*** Extracted entries Section Begins ***

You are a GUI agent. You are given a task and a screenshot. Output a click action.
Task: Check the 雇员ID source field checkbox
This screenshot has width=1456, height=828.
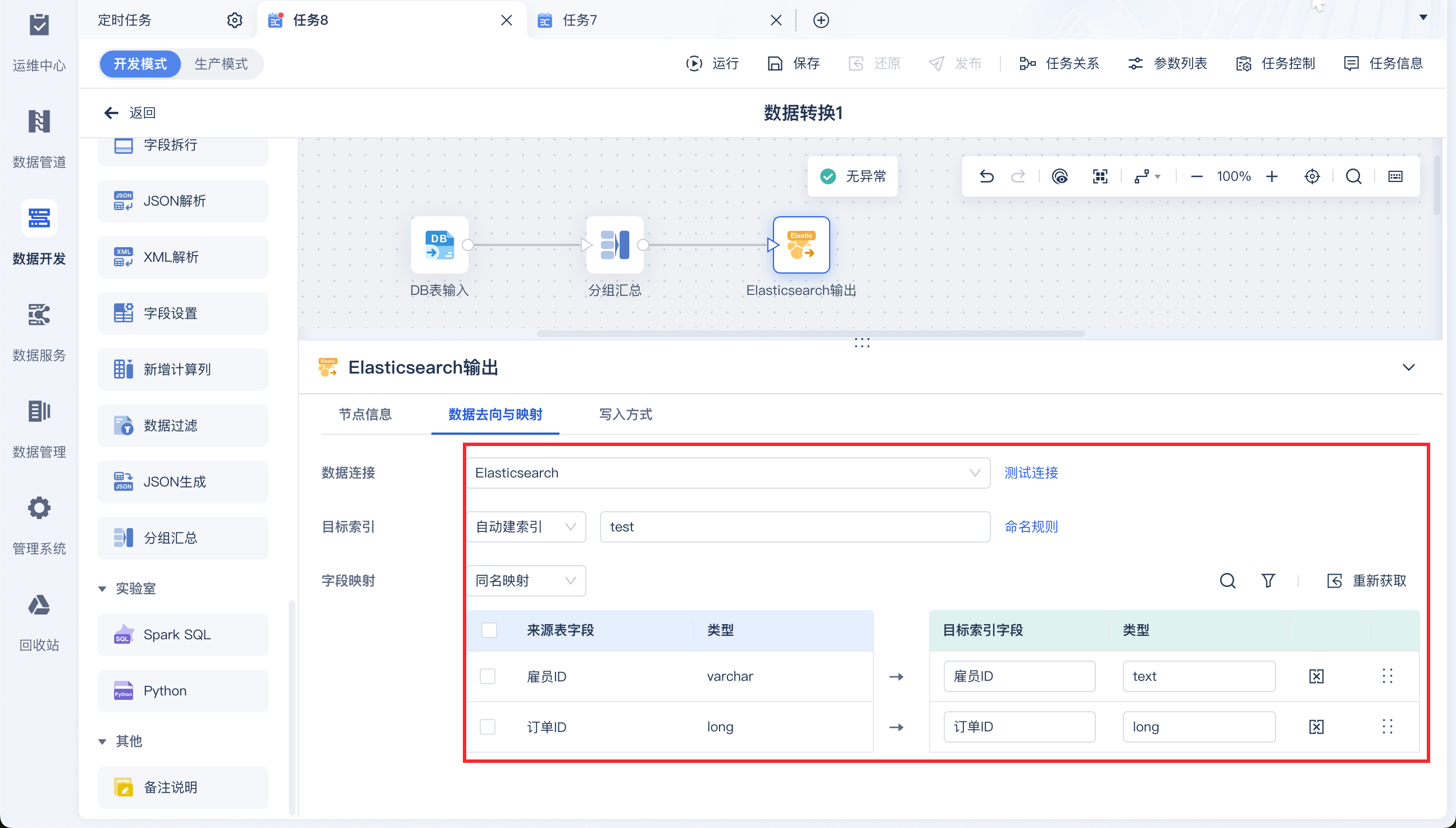click(487, 676)
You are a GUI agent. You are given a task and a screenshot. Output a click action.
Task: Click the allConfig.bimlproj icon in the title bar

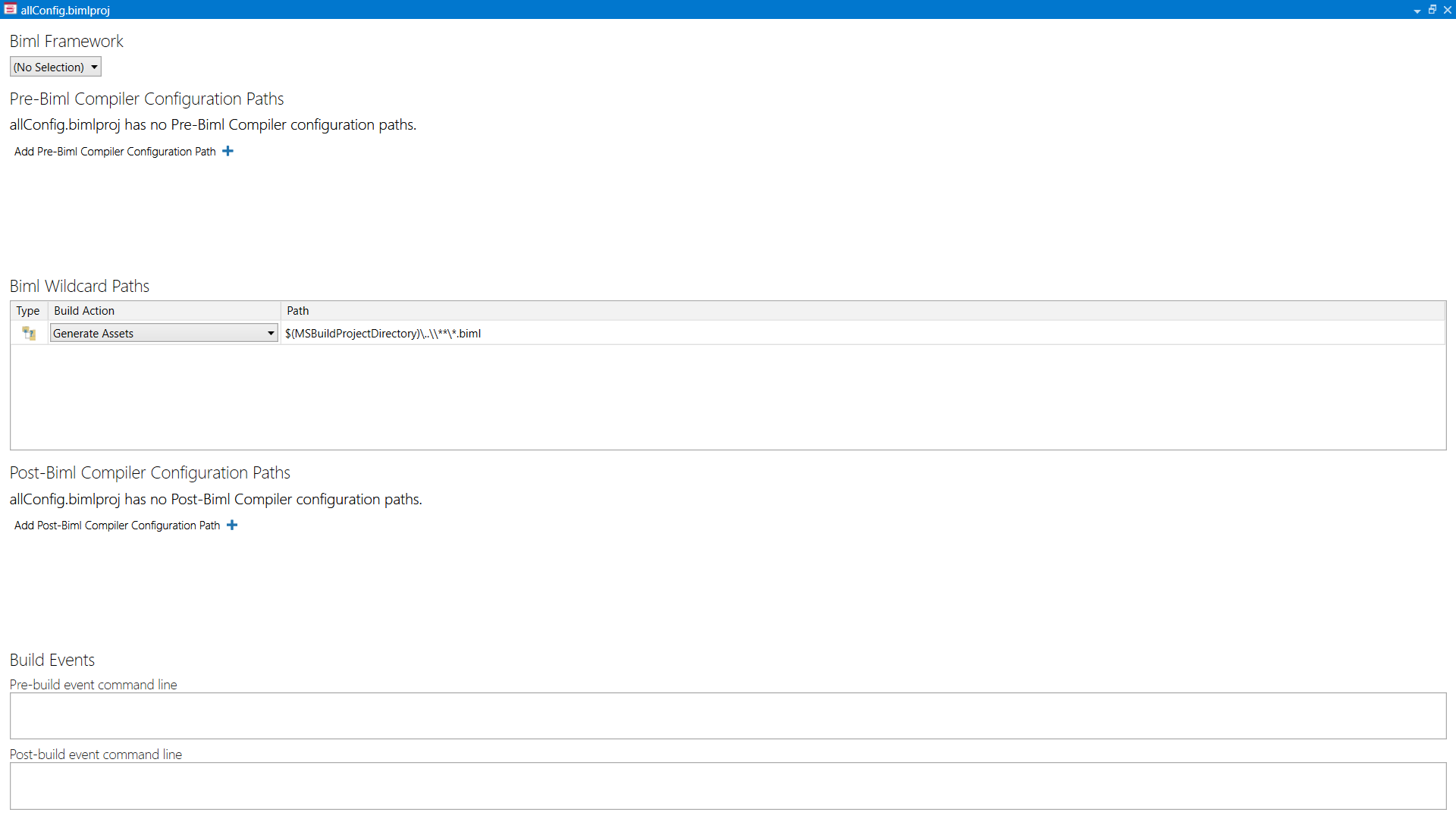coord(10,10)
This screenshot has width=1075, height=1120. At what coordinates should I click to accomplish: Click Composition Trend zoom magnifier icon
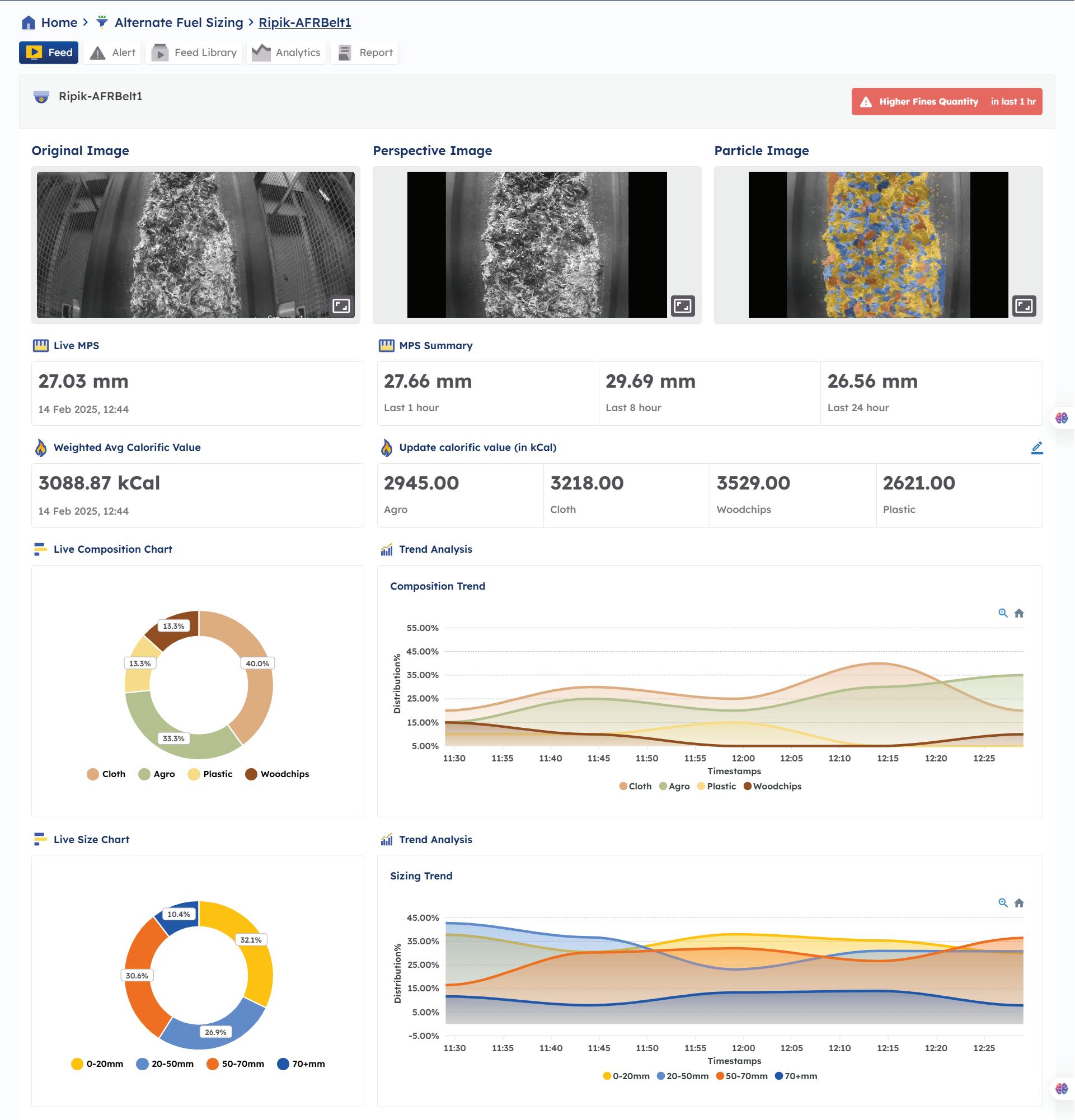[x=1002, y=613]
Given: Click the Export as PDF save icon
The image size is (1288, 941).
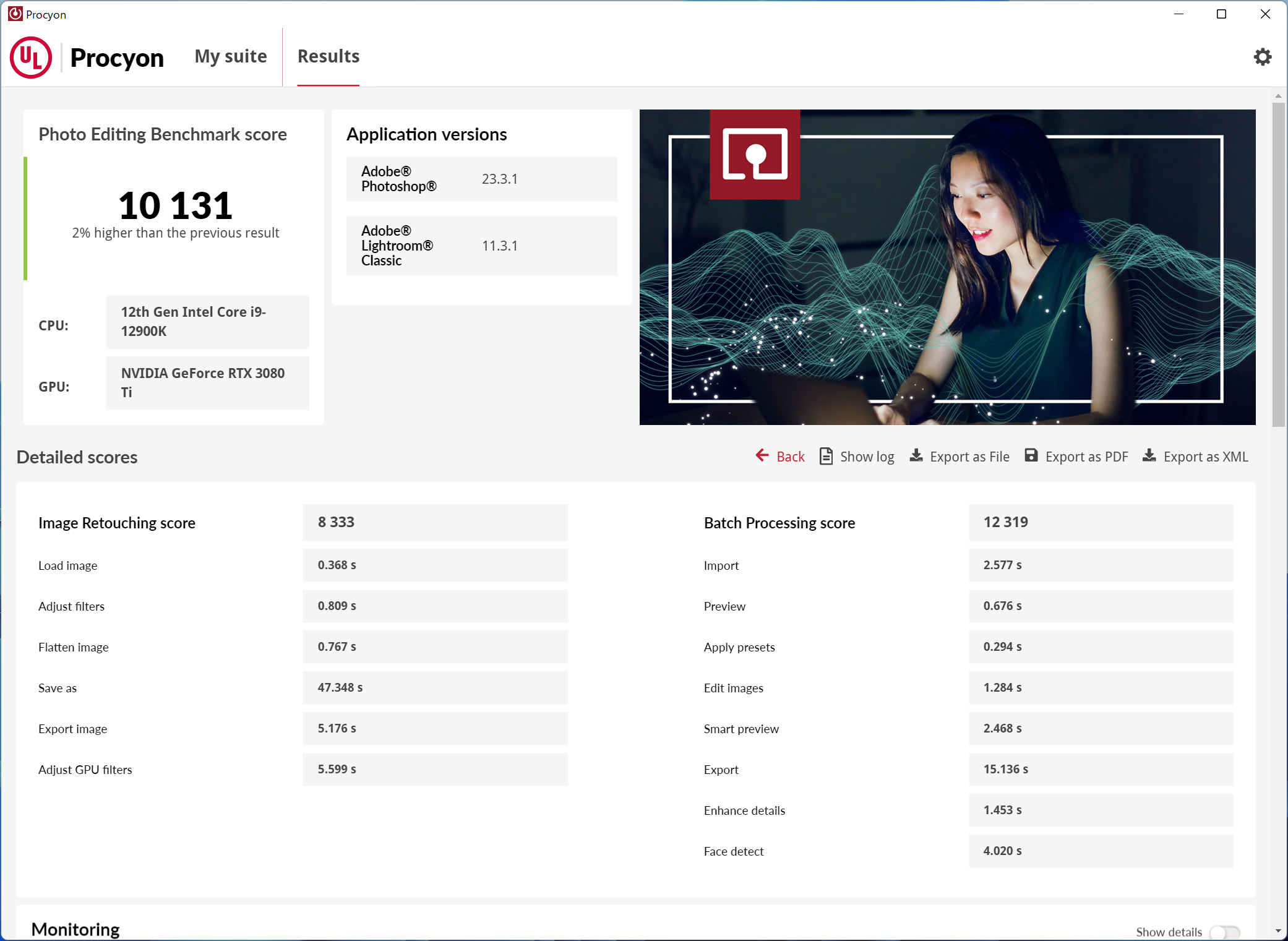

*** Extracted entries Section Ends ***

→ Task brief
Give the data again exactly as written, with all pictures left out.

→ Reply
You are a GUI agent. You are given a task and a screenshot. Output a click action.
Task: Check the 雇员ID source field checkbox
This screenshot has width=1456, height=828.
click(487, 676)
You are a GUI agent. You are given a task and a screenshot. Output a click action.
Task: Click the allConfig.bimlproj icon in the title bar

coord(10,10)
This screenshot has width=1075, height=1120. At what coordinates should I click to accomplish: Click Composition Trend zoom magnifier icon
[x=1002, y=613]
Given: Click the Export as PDF save icon
The image size is (1288, 941).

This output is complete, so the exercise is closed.